I am so far away from him, in every aspect. But when I come back to those hallways, we once made eye contact in, when I come back to the rooms we once shared laughs and secrets in, when I come back home, I miss him. Not like ‘I want him’ or ‘I need him to be mine’ but more like ‘I wish we ended up on good terms so that we could just hang out and catch up on everything our life’s been throwing at us.’ It really hurts to know that there is nothing we can do to make it all okay again. It hurts to know that this is it. This is the end. A very incomplete, unfinished but yeah instead of comma or semi-colon, it’s time to put a full stop. I used to think that there are maybe more blank pages in our chapter that we could write once we get things right. The tragedy is, I will have to keep them just the way they are. Blank. No words. Empty with oh so many invisible ‘I love you’ we forgot to say along the way.

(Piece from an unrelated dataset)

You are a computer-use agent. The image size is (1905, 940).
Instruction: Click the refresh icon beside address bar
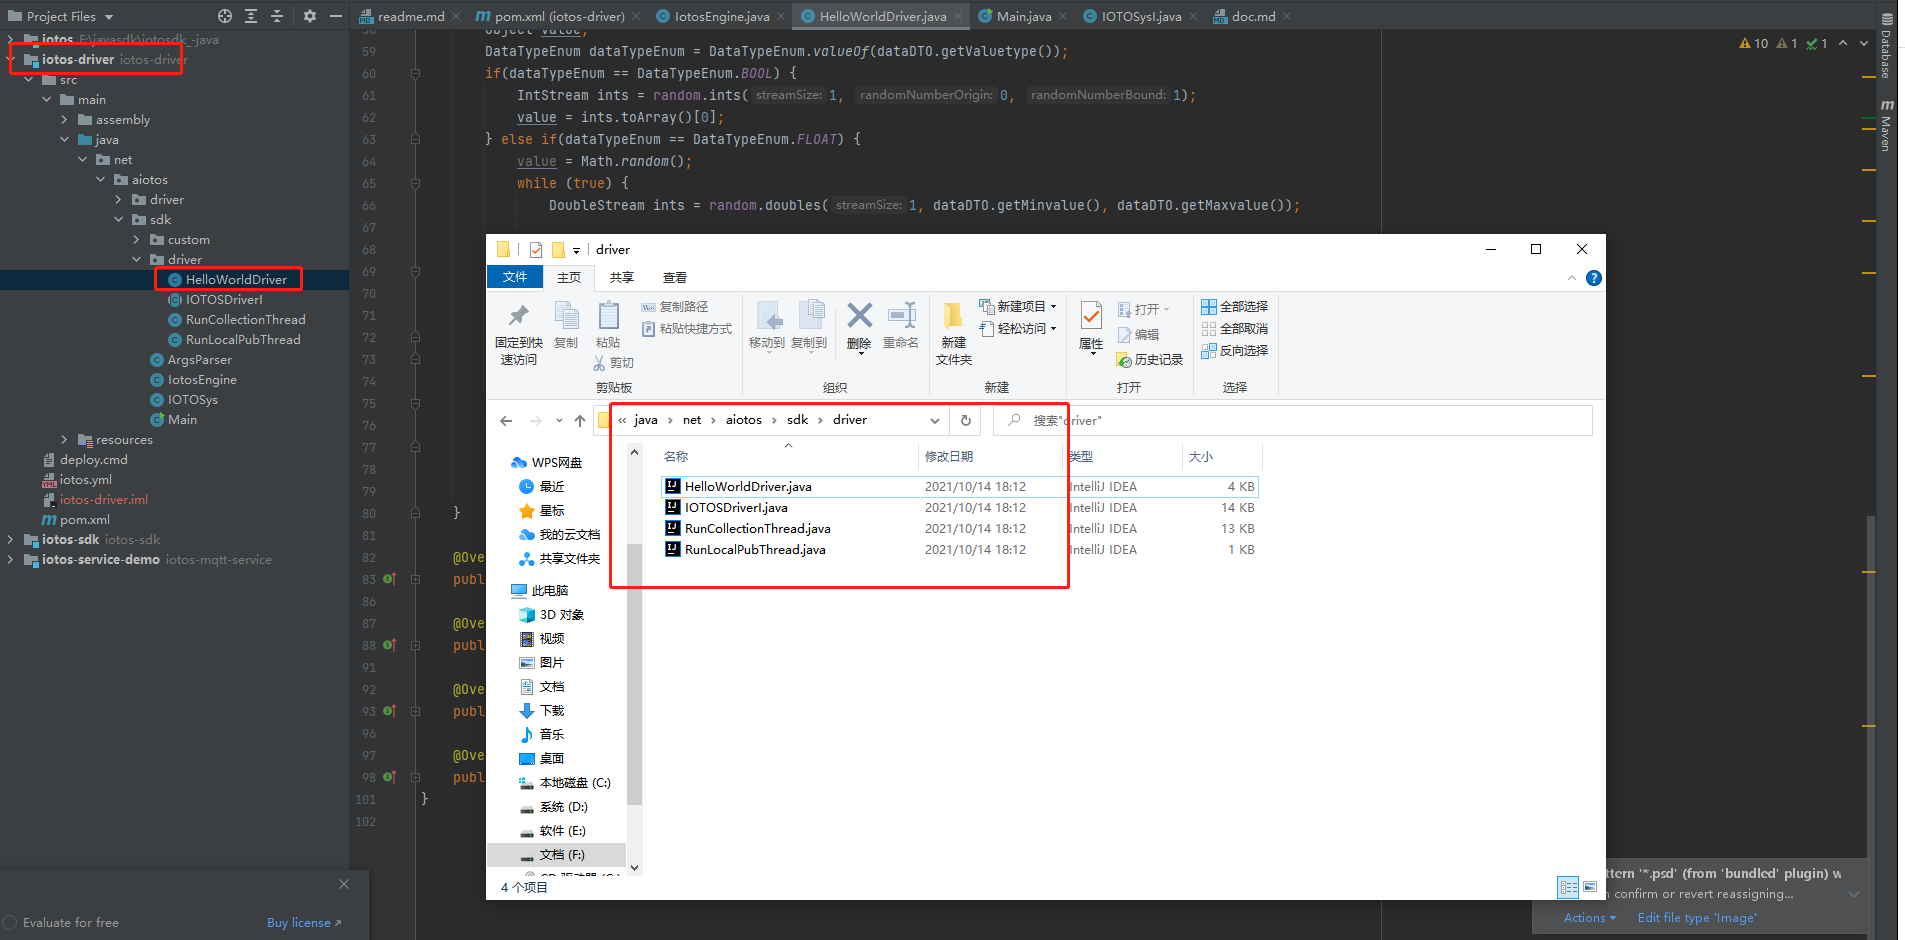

Isn’t it difficult to say goodbye to someone you thought will keep your heart safe? I think its hard to know that you have so many things which are left unsaid but at one point you were worrying if you run out of words. It’s sadly hilarious how I am begging my heart to stop writing on the blank pages because now the ink has run out and I’m too tired to refill it. I can’t nor do I want to remind myself once again how hard it is to put a The End to a story which I never wanted to end.